> **The problem**: Please copy exactly the lines from the one containing "You are a GUI" to the end of the entries, both included, and nothing else. Omit every picture.

Source records:
= Beginning of Section =

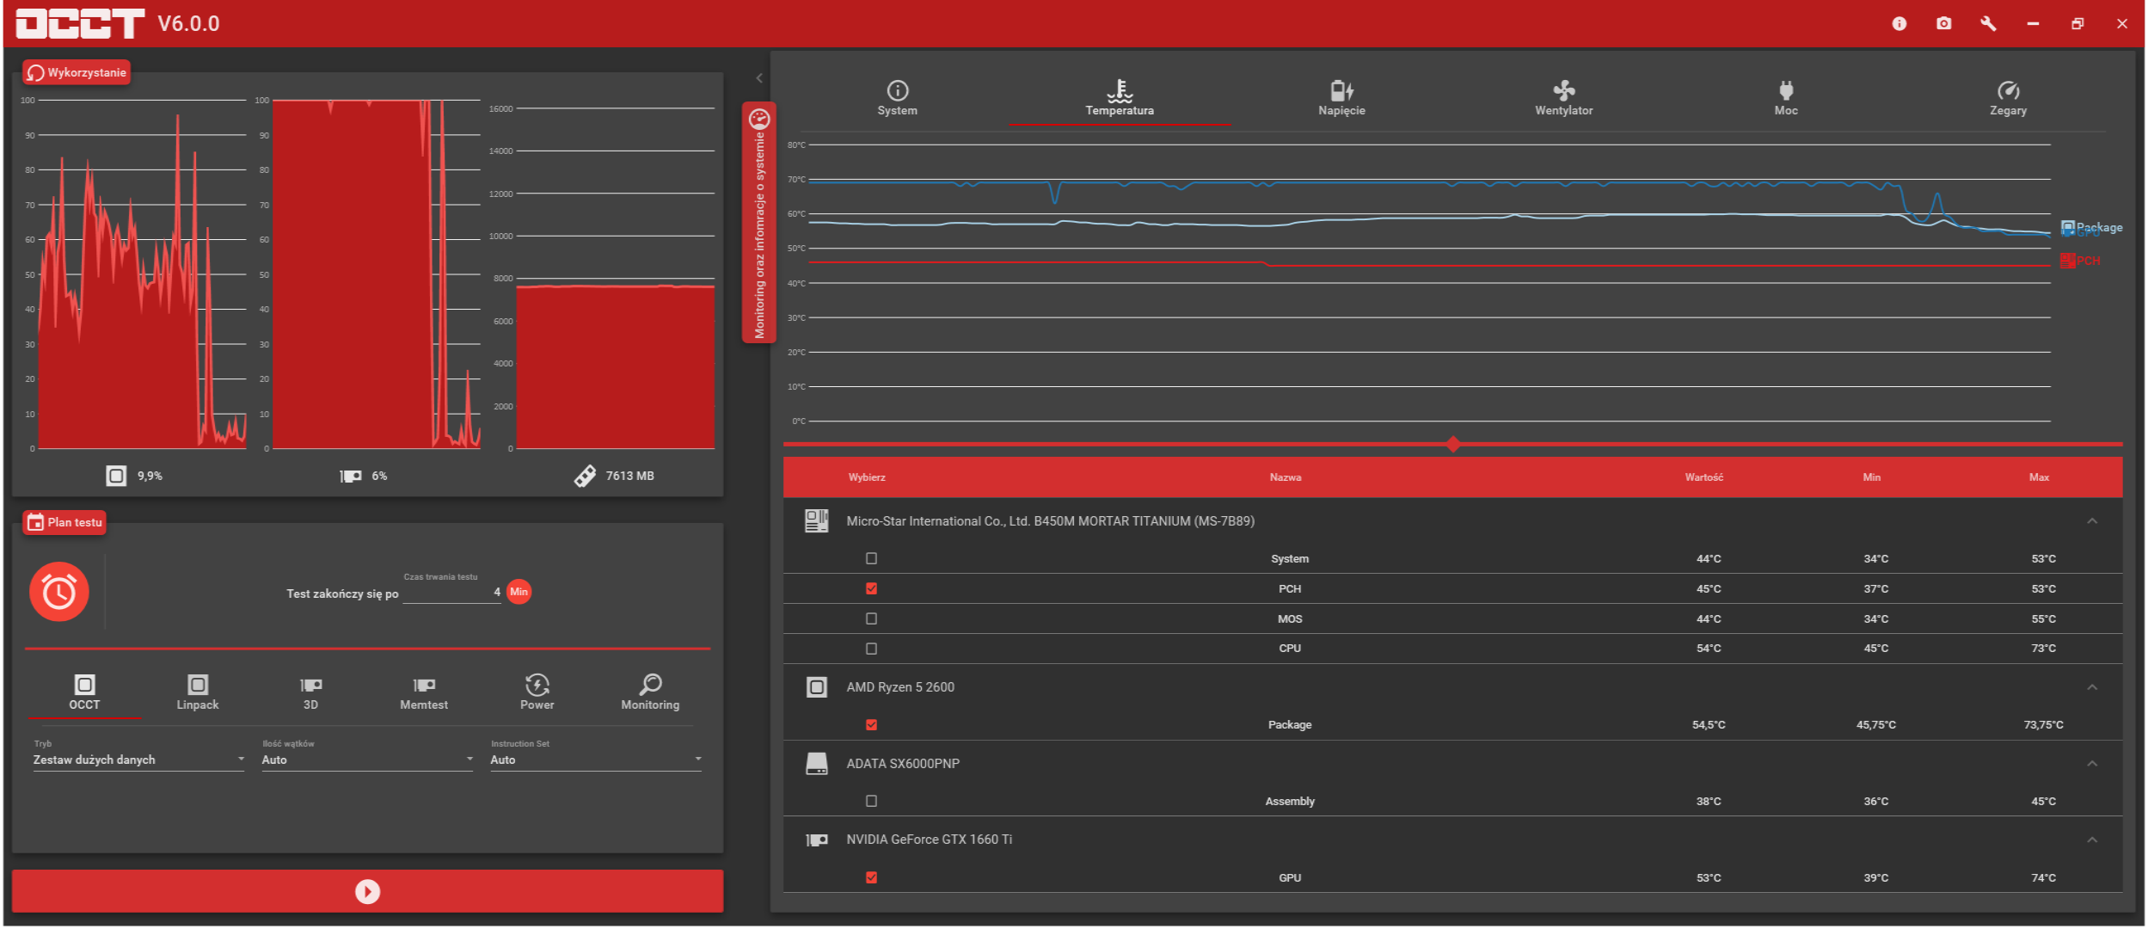Collapse the AMD Ryzen 5 2600 section
Image resolution: width=2148 pixels, height=929 pixels.
pos(2092,687)
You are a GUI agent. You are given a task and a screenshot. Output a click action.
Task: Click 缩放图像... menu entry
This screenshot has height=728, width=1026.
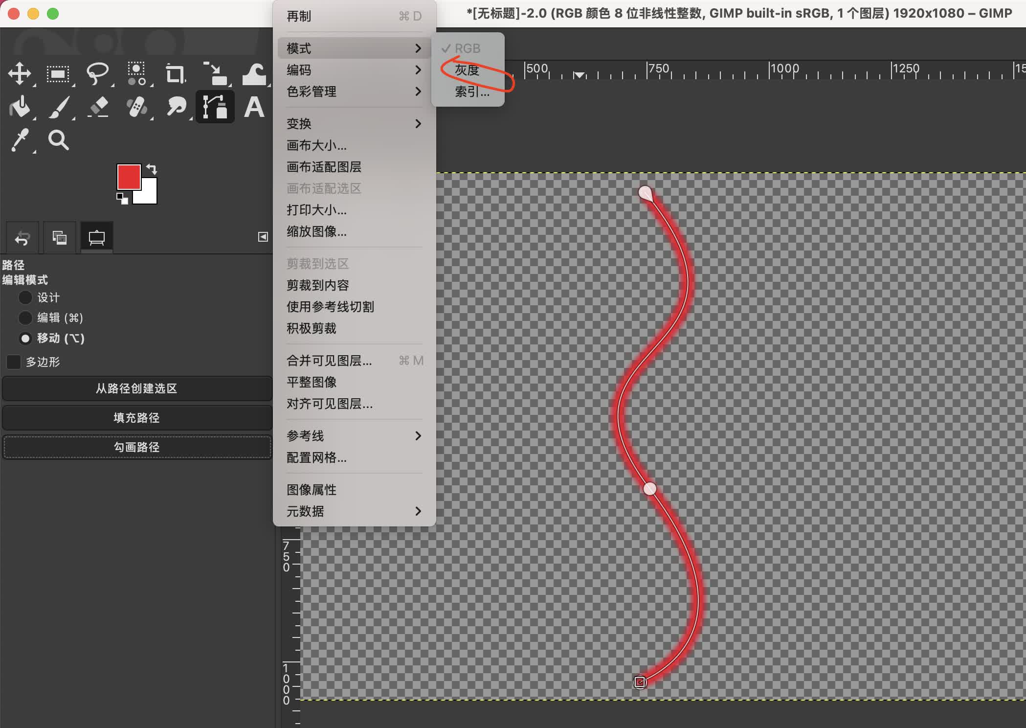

= End of Section =

> **Solved problem**:
You are a GUI agent. You are given a task and a screenshot. Output a click action.
Task: Click 缩放图像... menu entry
This screenshot has height=728, width=1026.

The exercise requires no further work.